Beginning with the line containing "Viewport: 1881px width, 1117px height." and ending at the last line of the data, set down every line exactly, leaving out all pictures.
--- Data records ---
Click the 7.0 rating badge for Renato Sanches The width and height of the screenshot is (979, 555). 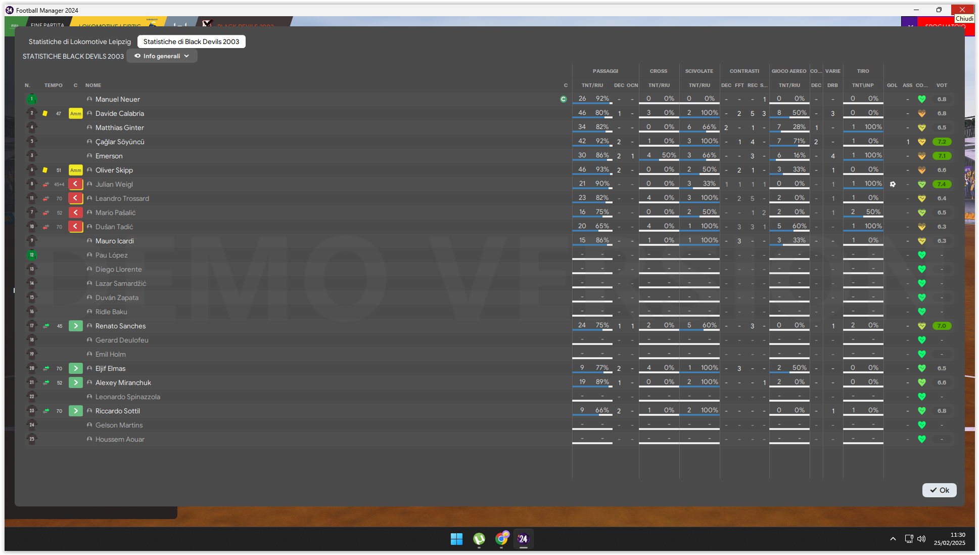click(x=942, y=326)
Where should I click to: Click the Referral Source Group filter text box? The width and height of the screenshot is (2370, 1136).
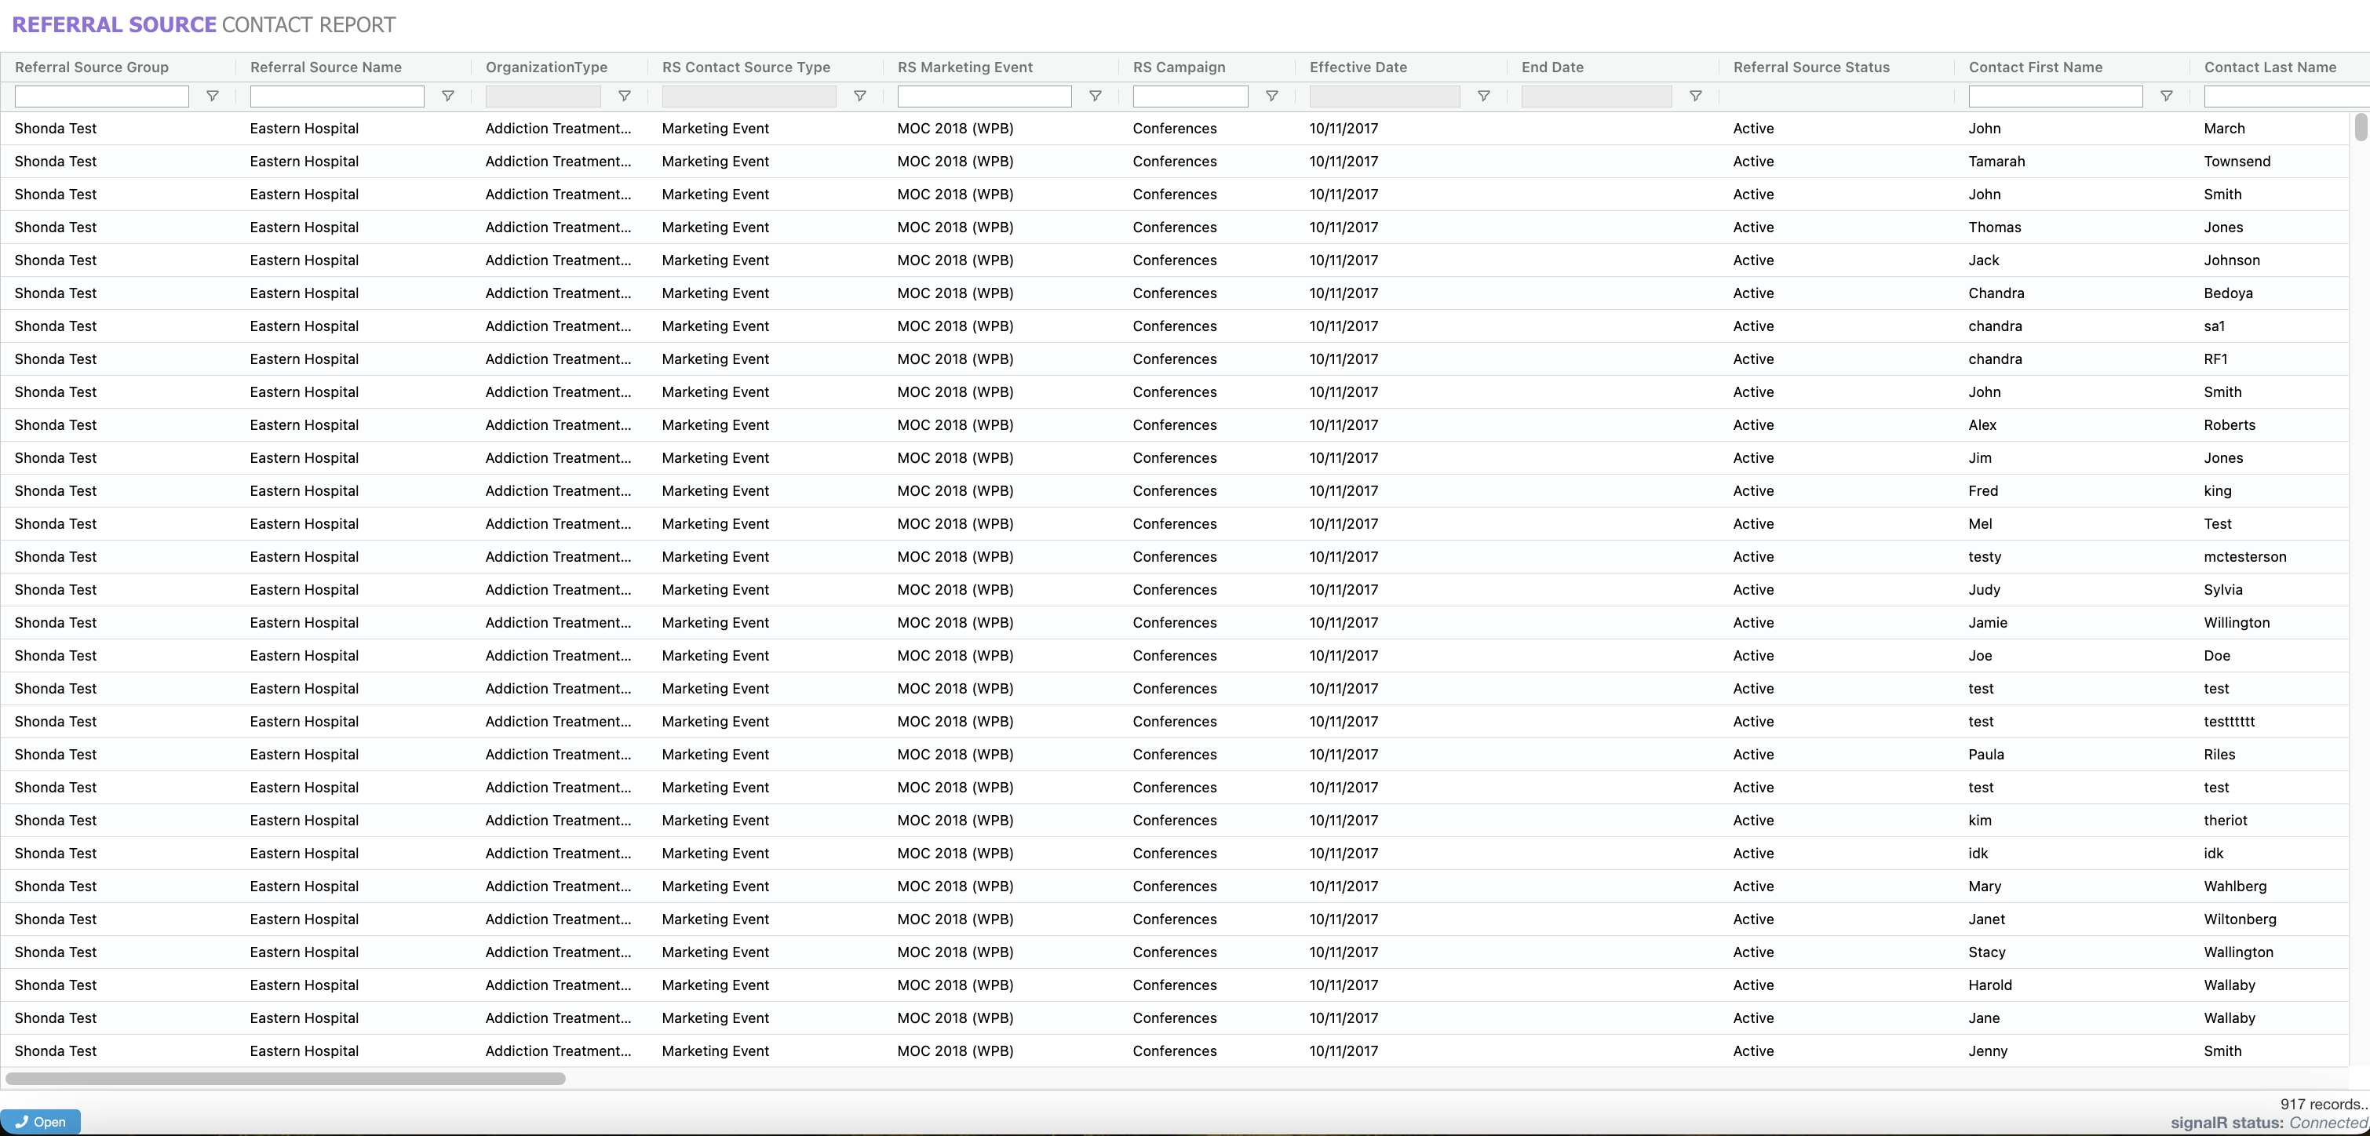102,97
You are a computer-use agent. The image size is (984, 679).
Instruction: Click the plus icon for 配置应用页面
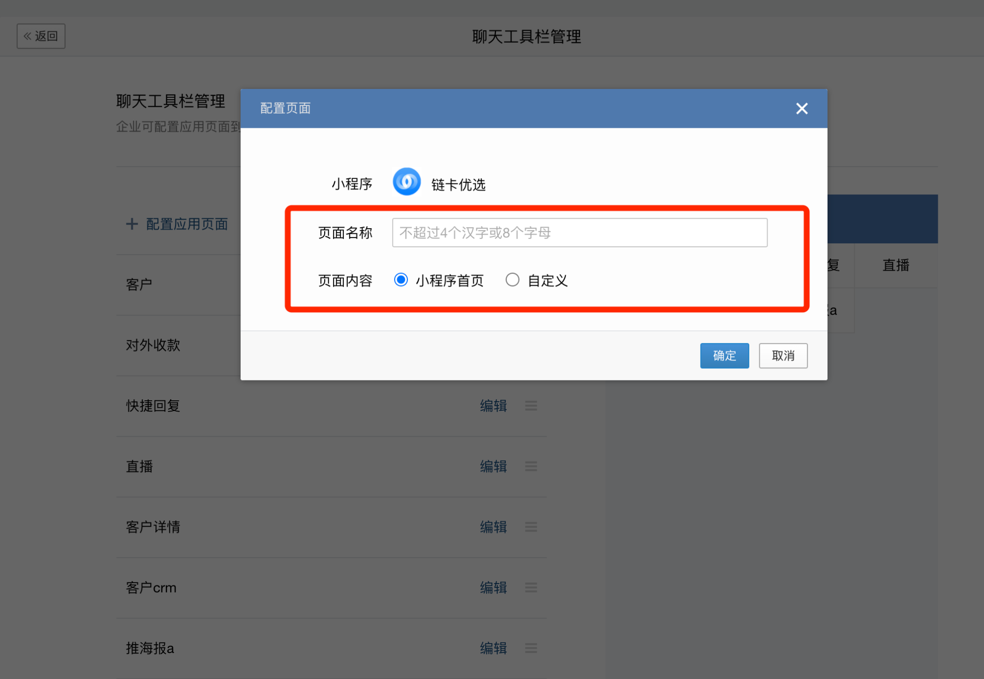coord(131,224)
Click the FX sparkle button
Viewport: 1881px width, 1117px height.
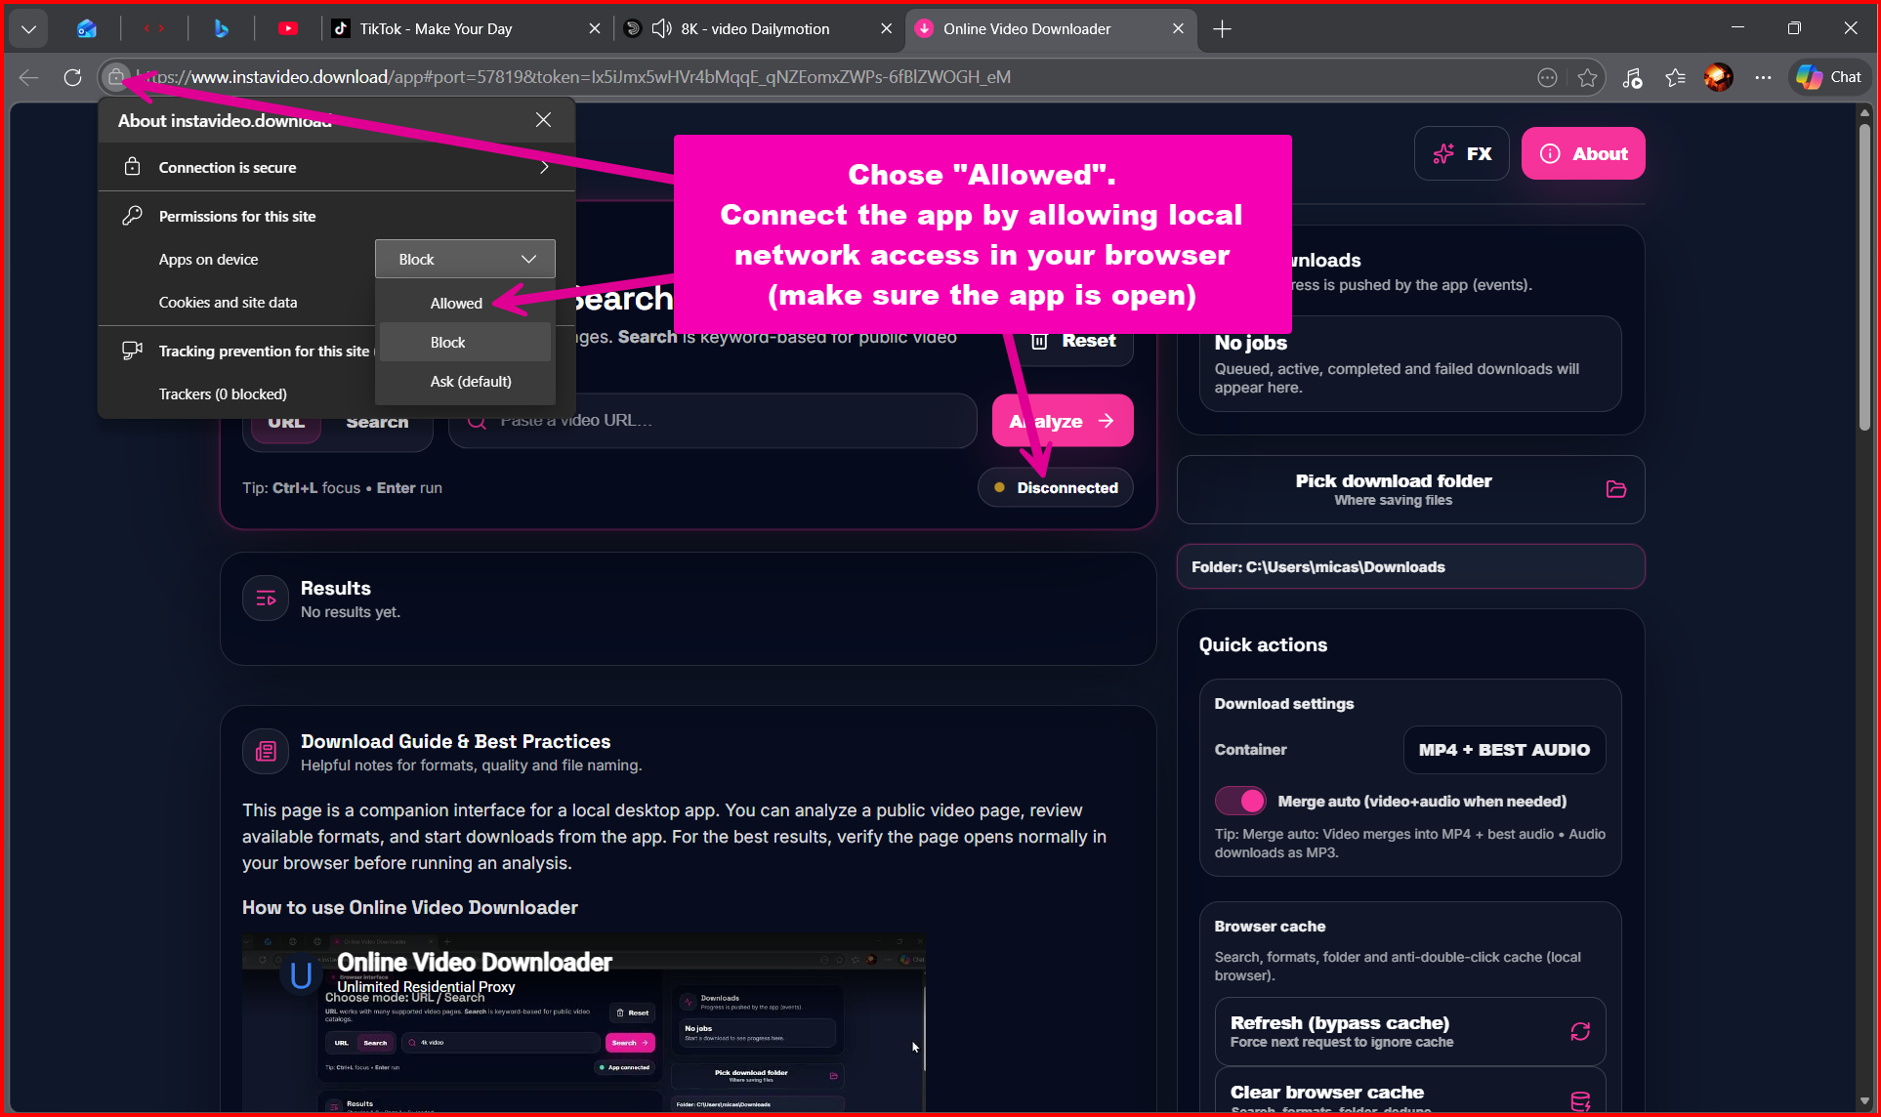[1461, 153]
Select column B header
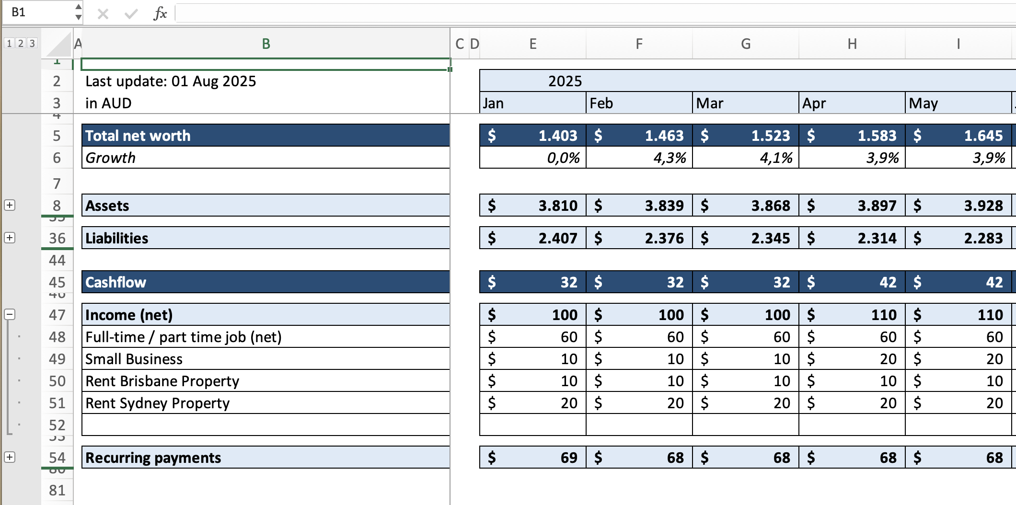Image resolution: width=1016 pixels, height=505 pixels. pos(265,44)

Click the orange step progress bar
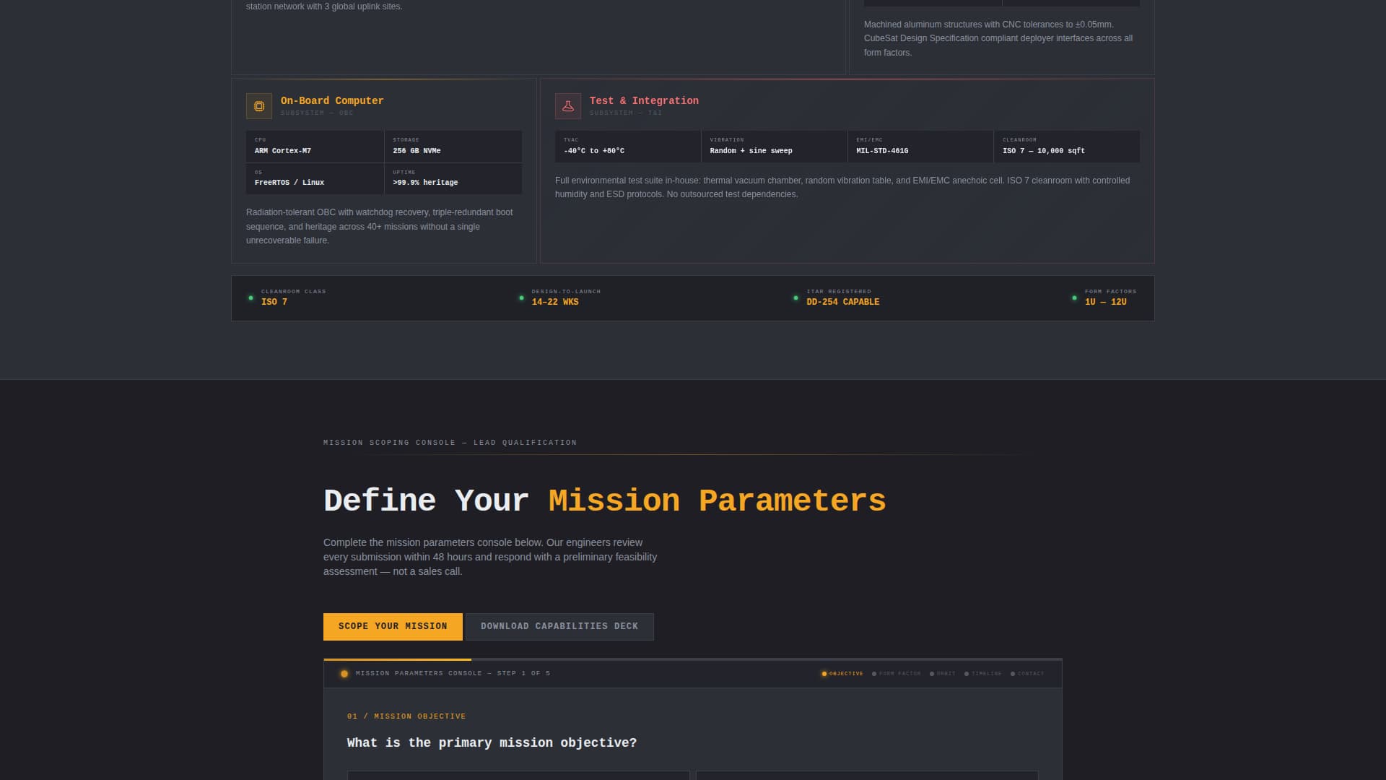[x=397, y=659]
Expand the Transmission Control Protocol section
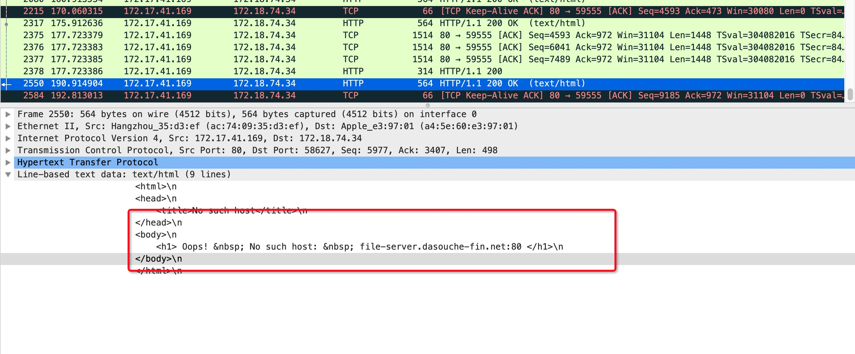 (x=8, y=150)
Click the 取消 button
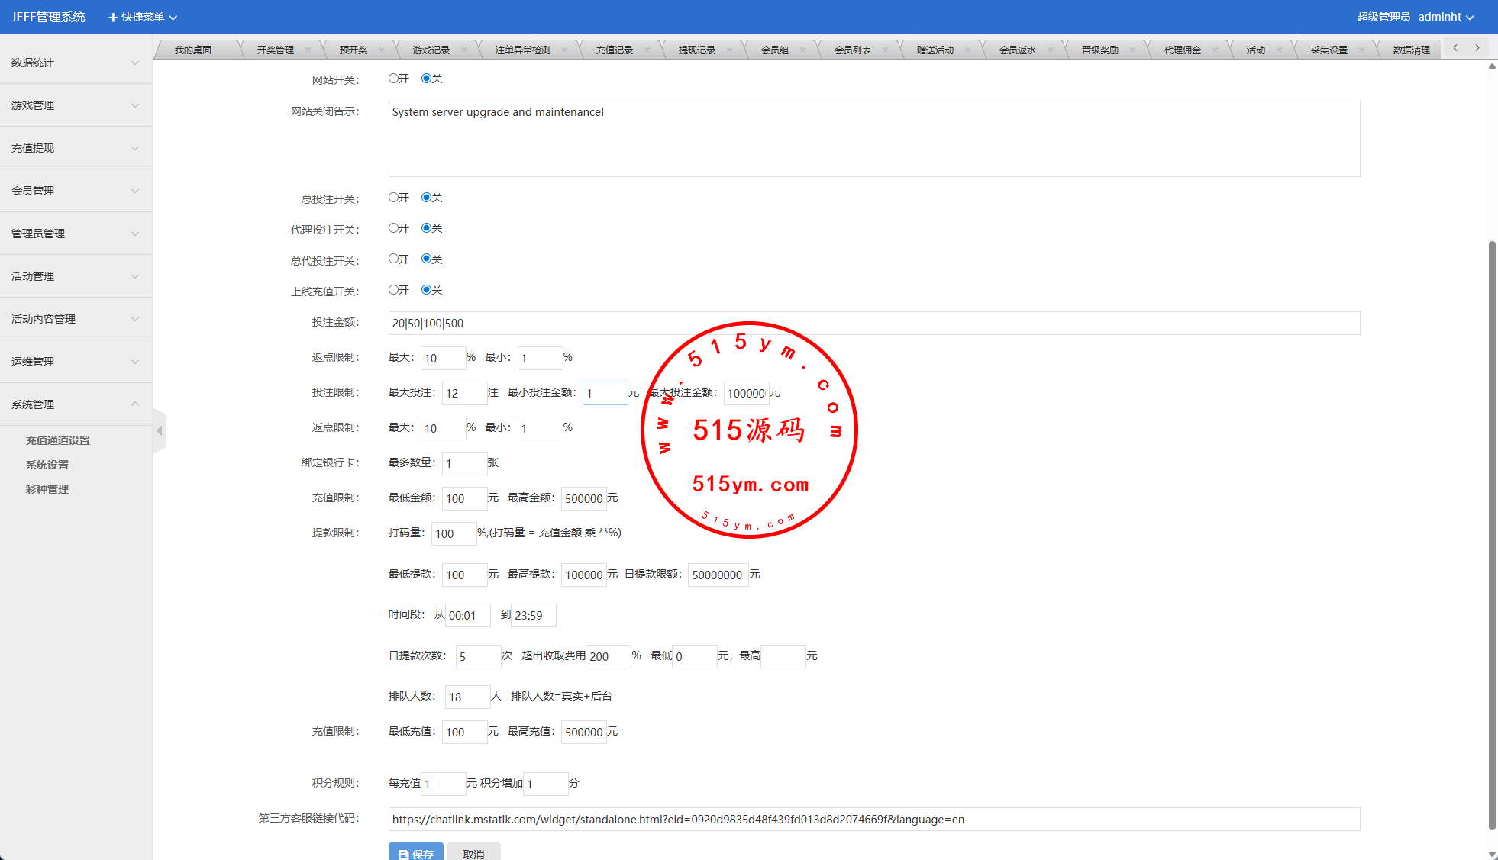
---
--- Solution to this exercise ---
Viewport: 1881px width, 1117px height.
[1461, 153]
Select column B header
Image resolution: width=1016 pixels, height=505 pixels. pos(265,44)

Click the orange step progress bar
[x=397, y=659]
Expand the Transmission Control Protocol section
 (x=8, y=150)
Click the 取消 button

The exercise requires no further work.